An Essay in Aristocracy
The Reason Why. By Cecil Woodham-Smith. (Constable. 15s.) THAT the charge of the Light Brigade was a glorious feat of British arms is one of the first pieces of history we learn, and that it was the outcome of error is one of the second. Thus are we introduced to that pattern of myth, disillusionment, and new insight which pleases the amateur, and obsesses the professional, historian. Mrs. Woodham- Smith lies somewhere between the two. Professional in her combina- tion of zest and restraint, her width of study and her management of complicated affairs, she is amateur in her willingness to tell a good story without seeking to provide these new, sudden, often startling ' insights into the structure and movement of a political society which are the real business of the professional. The story behind the charge of the Light Brigade might have taken the form of a profound study of an aristocratic society. Instead Mrs. Woodham-Smith has written an exceedingly interesting, brilliantly readable essay in aristocracy.
The protagonists are George Charles Bingham, third Earl of Lucan, and James Thomas Brudenell, seventh Earl of Cardigan, " the two handsomest men in Europe." They had more in common than good looks and their position as the heirs (and in due course heads) of great families. They were much of an age, Cardigan having been born in 1797 and Lucan in 1800. Cardigan was immensely rich ; Lucan normally so. They were brothers-in-law, for Lucan was married to Cardigan's sister. Finally they were both soldiers, both cavalrymen, devoted from an early age to dreams of military glory. They were ambitious rivals, in whom rivalry turned to dislike, open contempt, and smouldering hatred. At the time of Balaclava Lucan was commanding the Cavalry Division and Cardigan was commanding the Light Brigade which was one of its two principal components. Not only were they notoriously upon the worst of terms, but—though there were plenty of officers with active-service experience to hand —neither Lucan nor Cardigan had any. How had this situation come about ?
It was not due to accident or muddle. Lucan and Cardigan, the one a suspicious tyrant and the other a most disagreeable kind of complete ass, were where they were for deeply-considered reasons of state, bound up with ideas which have played a wise and decent part in forming the character of English life. Quite simply they had bought their positions, and they had been permitted to buy them
because, under that system of government of which the Great Duke was the exemplar, it was considered wise that men like Lucan and Cardigan should command the Army. At the age of twenty-six Lucan had bought the command of the 17th Lancers for £25,000 ; Cardigan had paid between £35,000 and £40,000 for the 15th Hussars. Both had, as a matter of habit, moved over the heads of experienced Peninsular and " Indian " officers. But then these experienced officers were dangerous men ; possible Prussian junkers, or worse.

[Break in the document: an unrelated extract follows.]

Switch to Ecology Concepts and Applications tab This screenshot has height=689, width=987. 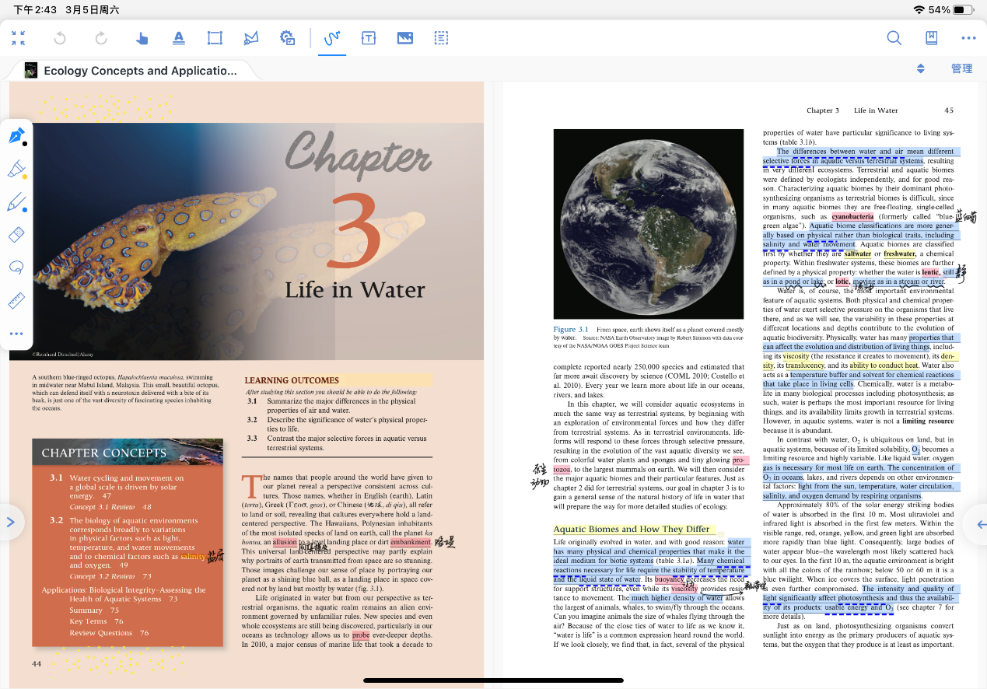coord(130,71)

" If the connection "—Mrs. Woodham-Smith quotes Lord Palmerston's words of 1856—" between the Army and the higher class of society were dissolved, then the Army would present a dangerous and unconstitutional appearance. It was only when the Army was unconnected with those whose property gave them an interest in the country, and was commanded by unprincipled military adventurers, that it ever became formidable to the liberties of the nation."
Aristocracy in fact was a defence against tyranny, and we had Lucan and Cardigan because they were the best insurance against the possibility of our special British nightmare : " a thinking Army." Indeed a thinking Army in which a Cardigan could rise to high command is a contradiction in terms. As well as being a defence against tyranny, aristocracy had one further advantage : it produced reckless courage and maintained iron discipline. Lord Cardigan felt about danger as he felt about " Indian " officers—the most utter indifference and contempt. It is unfortunate that he had so many occasions to display these feelings for his brother officers and only one to display them towards the enemy.

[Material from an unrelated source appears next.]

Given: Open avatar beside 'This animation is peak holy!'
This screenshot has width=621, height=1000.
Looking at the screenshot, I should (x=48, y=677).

But that occasion was a supreme one. Mrs. Woodham-Smith's picture of the famous charge itself—the climax of the events she describes—is moving as well as exciting. The splendid disciplined troops, with their mixture of panache and doggedness which terrified the Russians ; the ageing dandy at their head, the vacant-minded sybarite who was still leading the gallant remnants when they plunged in to slaughter the enemy gunners—it all has a curious, antique incomprehensible dignity. Cardigan especially seems a long way away from us. He lived before it became a tradition of the British Army that officers should share the hardships of their men, and during the Crimean campaign remained in luxury upon his yacht. Lucan lived in discomfort on shore, but more from cross-grainedness than from any thought of fostering democratic notions which he despised and feared as much as did Cardigan, Raglan or Wellington. It seems unlikely that Lucan or Cardigan thought of the troops as fellow human beings, and the chummy army of Lens and Stans that fought at Alamein would have been as appalling to them as the Russian Revolution.
To look at Mrs. Woodham-Smith's lively and fascinating picture is indeed to look at a lost world, a saurian world with Lucan and Cardigan as its dinosaurs, impressive creatures whose brains were not big enough to deal with an Ice Age.